The `arithmetic-nonmax` crate provides `NonMax*` types for integer types that are guaranteed to never be their maximum value (`MAX`). Using `NonMax*` types enables memory layout optimization.

Additionally, arithmetic operations can be written intuitively as shown below. For example, in shortest path algorithms, using the `Option<NonMax*>` type allows you to leverage the type system while optimizing the memory layout. See [Benchmarks](#benchmarks) for more details.

```rust
use arithmetic_nonmax::{NonMaxU32, non_max};

let a: NonMaxU32 = NonMaxU32::new(5).unwrap();

let b = non_max!(10); // Conveniently create values with the non_max! macro
let c = b - a; // Arithmetic operations between NonMax types
assert_eq!(a, c);

let d = a * 5; // Arithmetic operations with primitive integers
assert!(a < d);
assert_eq!(d.to_string(), "25"); // Can be converted to string
```

Memory layout optimization can be verified as follows:

```rust
use arithmetic_nonmax::*;

// Check byte size for u32
assert_eq!(std::mem::size_of::<NonMaxU32>(), 4);
assert_eq!(std::mem::size_of::<Option<NonMaxU32>>(), 4);
assert_eq!(std::mem::size_of::<u32>(), 4);
assert_eq!(std::mem::size_of::<Option<u32>>(), 8);

// Check byte size for Option<NonMax*>
assert_eq!(std::mem::size_of::<Option<NonMaxU8>>(), 1);
assert_eq!(std::mem::size_of::<Option<NonMaxU16>>(), 2);
assert_eq!(std::mem::size_of::<Option<NonMaxU32>>(), 4);
assert_eq!(std::mem::size_of::<Option<NonMaxU64>>(), 8);
assert_eq!(std::mem::size_of::<Option<NonMaxU128>>(), 16);
assert_eq!(std::mem::size_of::<Option<NonMaxI8>>(), 1);
assert_eq!(std::mem::size_of::<Option<NonMaxI16>>(), 2);
assert_eq!(std::mem::size_of::<Option<NonMaxI32>>(), 4);
assert_eq!(std::mem::size_of::<Option<NonMaxI64>>(), 8);
assert_eq!(std::mem::size_of::<Option<NonMaxI128>>(), 16);
```

## Benchmarks

Benchmarks are available in `benches/comparison.rs`. They compare execution time and memory usage between using and not using `NonMax` types.

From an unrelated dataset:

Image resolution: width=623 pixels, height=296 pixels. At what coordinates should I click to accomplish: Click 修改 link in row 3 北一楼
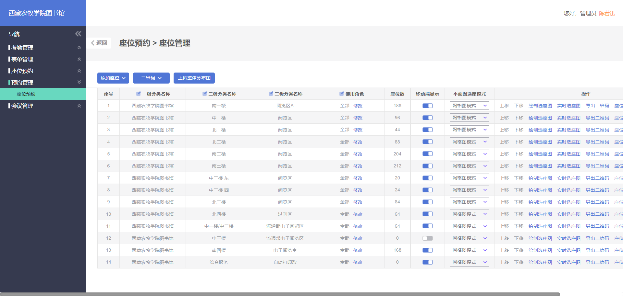[x=358, y=130]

| Algorithm | With `NonMax` | Without `NonMax` | With Sentinel |
|---|---|---|---|
| Dijkstra ($V=5.0 \times 10^5, E = 5.0 \times 10^6$) | 447ms / 18.8MB | 487ms / 20.8MB | 456ms / 18.8MB |
| Floyd-Warshall ($V=5.0 \times 10^2, E = 5.0 \times 10^3$) | 100ms / 1.00MB | 126ms / 2.00MB | 83ms / 1.00MB |

In the Dijkstra algorithm, the `NonMax` implementation is faster than using manual sentinel values. This is due to specialized optimizations leveraged by the internal representation where `None` is mapped to `0`.

## Examples

You can find programs that solve [Aizu Online Judge](https://onlinejudge.u-aizu.ac.jp/home) problems using this library in the `examples/` directory.
Note that you need to bundle the library into a single file when submitting to an online judge.

* [GRL_1_A: Single Source Shortest Path](examples/dijkstra.rs): Uses `Option<NonMax<u32>>` for distances, representing unreachable nodes as `None`.
* [GRL_1_C: All Pairs Shortest Path](examples/floyd_warshall.rs): Uses `Option<NonMax<i32>>` for distances, representing unreachable nodes as `None`.
* [DSL_1_A: Disjoint Set](examples/union_find.rs): Manages parent indices in a Union-Find data structure using `Option<NonMaxUsize>`.

## Similar Libraries

* [`nonmax`](https://github.com/LPGhatguy/nonmax)
* [`nonany`](https://github.com/rick-de-water/nonany)

## License

[CC0 1.0 Universal](LICENSE)